This is the story of a tech startup that was purchased by the free-falling Blackberry. Valued at $1.1 billion privately, the company sold for $425 million.
So who got raped in the deal? The employees, of course!
Just how punishing that price was became clear in late September. In an investor document about the sale that was distributed to shareholders, employees discovered their Good stock was valued at 44 cents a share, down from $4.32 a year earlier. In contrast, preferred stock owned by Good’s venture capitalists was worth almost seven times as much, more than $3 a share. The paperwork also showed that Good’s board had turned down an $825 million cash offer just six months earlier, in March.
For some employees, it meant that their shares were practically worthless. Even worse, they had paid taxes on the stock based on the higher value.
So as always, instead of KY, the investor class uses sand when the fuck us.
In Good’s case, the six investors on the board had preferred shares worth a combined $125 million.
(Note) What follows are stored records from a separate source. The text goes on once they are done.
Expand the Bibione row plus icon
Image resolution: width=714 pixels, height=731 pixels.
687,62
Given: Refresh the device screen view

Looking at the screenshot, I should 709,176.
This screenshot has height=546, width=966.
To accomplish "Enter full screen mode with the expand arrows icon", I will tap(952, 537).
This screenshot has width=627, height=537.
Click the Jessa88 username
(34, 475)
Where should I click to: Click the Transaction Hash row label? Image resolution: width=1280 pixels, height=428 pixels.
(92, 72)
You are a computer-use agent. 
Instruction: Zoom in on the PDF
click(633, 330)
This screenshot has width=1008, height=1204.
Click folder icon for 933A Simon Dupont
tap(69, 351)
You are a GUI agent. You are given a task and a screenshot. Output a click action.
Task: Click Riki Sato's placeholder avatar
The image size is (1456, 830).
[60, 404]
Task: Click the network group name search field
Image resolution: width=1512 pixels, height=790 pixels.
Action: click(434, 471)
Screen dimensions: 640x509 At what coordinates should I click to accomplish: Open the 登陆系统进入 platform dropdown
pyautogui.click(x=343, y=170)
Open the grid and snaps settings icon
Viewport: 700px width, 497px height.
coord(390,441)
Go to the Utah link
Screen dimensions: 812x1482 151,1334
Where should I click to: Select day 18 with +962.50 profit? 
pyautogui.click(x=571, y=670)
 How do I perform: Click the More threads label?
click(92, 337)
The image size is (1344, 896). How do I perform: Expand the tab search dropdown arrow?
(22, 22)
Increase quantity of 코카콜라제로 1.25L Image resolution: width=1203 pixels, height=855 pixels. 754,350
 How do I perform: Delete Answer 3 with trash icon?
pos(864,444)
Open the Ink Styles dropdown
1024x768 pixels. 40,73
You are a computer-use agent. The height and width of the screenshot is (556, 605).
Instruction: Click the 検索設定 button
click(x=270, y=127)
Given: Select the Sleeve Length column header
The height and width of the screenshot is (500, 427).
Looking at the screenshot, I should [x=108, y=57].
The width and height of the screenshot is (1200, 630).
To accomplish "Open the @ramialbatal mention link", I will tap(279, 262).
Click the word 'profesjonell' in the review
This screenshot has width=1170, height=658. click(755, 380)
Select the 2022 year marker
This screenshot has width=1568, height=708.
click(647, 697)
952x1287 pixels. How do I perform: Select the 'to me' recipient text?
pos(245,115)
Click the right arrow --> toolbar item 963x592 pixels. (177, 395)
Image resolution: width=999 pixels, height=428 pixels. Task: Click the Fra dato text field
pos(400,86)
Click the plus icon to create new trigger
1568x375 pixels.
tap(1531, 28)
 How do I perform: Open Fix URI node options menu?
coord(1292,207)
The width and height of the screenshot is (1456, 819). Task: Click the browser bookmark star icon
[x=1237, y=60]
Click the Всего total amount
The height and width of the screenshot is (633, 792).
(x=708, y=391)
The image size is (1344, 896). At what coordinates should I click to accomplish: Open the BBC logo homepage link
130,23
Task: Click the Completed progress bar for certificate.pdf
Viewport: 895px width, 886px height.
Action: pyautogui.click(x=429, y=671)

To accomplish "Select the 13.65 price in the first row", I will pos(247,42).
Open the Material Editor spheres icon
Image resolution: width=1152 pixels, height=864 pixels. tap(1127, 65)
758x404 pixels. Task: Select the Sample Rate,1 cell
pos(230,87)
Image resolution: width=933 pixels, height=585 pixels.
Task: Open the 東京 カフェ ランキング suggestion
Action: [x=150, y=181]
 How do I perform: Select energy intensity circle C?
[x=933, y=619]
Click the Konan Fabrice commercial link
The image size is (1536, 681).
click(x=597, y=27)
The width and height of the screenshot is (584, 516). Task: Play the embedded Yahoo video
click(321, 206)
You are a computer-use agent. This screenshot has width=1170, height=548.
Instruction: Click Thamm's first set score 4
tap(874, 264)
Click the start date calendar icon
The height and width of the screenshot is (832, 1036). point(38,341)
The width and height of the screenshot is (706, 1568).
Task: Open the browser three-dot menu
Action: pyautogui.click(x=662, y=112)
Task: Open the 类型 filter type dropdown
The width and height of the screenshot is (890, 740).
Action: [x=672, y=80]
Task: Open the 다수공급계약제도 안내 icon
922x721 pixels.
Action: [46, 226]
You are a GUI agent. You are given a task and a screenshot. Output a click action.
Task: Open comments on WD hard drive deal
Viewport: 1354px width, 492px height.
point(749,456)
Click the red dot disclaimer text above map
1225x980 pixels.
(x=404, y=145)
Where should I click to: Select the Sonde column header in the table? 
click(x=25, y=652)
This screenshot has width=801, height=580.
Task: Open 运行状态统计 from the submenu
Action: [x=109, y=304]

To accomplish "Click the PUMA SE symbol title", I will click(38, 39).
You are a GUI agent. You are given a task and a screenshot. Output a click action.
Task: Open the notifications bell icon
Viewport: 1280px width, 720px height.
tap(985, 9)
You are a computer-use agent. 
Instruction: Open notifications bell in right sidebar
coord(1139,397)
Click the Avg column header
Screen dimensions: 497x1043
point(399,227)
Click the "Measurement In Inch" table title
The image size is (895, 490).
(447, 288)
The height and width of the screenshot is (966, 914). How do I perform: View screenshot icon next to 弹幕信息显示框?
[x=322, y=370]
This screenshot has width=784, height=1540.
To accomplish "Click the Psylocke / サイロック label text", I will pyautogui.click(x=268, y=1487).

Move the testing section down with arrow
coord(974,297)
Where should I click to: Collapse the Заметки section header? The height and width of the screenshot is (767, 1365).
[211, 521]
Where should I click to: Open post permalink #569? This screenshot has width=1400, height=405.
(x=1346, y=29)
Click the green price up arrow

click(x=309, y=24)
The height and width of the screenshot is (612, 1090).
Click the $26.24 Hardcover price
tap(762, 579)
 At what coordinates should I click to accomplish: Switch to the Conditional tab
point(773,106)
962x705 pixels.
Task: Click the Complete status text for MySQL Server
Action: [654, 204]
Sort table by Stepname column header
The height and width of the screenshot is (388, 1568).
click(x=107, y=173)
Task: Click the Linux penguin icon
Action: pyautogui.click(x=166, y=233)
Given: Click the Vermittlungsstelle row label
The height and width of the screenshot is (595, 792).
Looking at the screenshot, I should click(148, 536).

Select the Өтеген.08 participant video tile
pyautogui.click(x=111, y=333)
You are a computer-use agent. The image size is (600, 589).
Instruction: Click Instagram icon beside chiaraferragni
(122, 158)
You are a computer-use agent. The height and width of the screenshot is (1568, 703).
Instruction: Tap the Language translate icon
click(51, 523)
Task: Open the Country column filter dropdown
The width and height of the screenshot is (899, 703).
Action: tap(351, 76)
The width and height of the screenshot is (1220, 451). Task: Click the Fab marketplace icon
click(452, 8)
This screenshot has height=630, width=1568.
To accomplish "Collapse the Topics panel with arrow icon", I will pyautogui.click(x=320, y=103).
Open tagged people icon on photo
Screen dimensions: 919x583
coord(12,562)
After the sale to BlackBerry, Ms. Wyatt, who has since left the company, took home $4 million, as well as a $1.9 million severance payment, according to investor documents.
So at least women are just as capable of exploiting their underlings for profit as men, so there's progress being made there...
merry fucking christmas, bitch. [editor's note: there are many other words I'd like to call this person, but we'll leave it at bitch]
At an all-hands company meeting in June, Ms. Wyatt again said Good was spending responsibly. Thanks to the cash from a recent $26 million legal settlement, she added, the company had “a ton of options,” including an I.P.O., according to a video of the gathering.
Companies that buy employee shares offered some Good workers about $3 a share for their stock in the first half of the year. But based on their belief in the company’s robust health, the employees refused. Others bought Good common stock in August, when it was valued at $3.34 a share, according to individual employee tax documents reviewed by The New York Times. Employees had little idea that an outside appraisal firm had valued Good at $434 million and the common stock at about 88 cents a share as of June 30, according to investor documents and legal filings.
So she LIED to her employees about the health of the company, and that breach of fiduciary responsibility led to their decisions not to sell.
It is unconscionable that the investor class, who are literally leaches on the rest of us, reaping the rewards ahead of the employees, who created the value to begin with.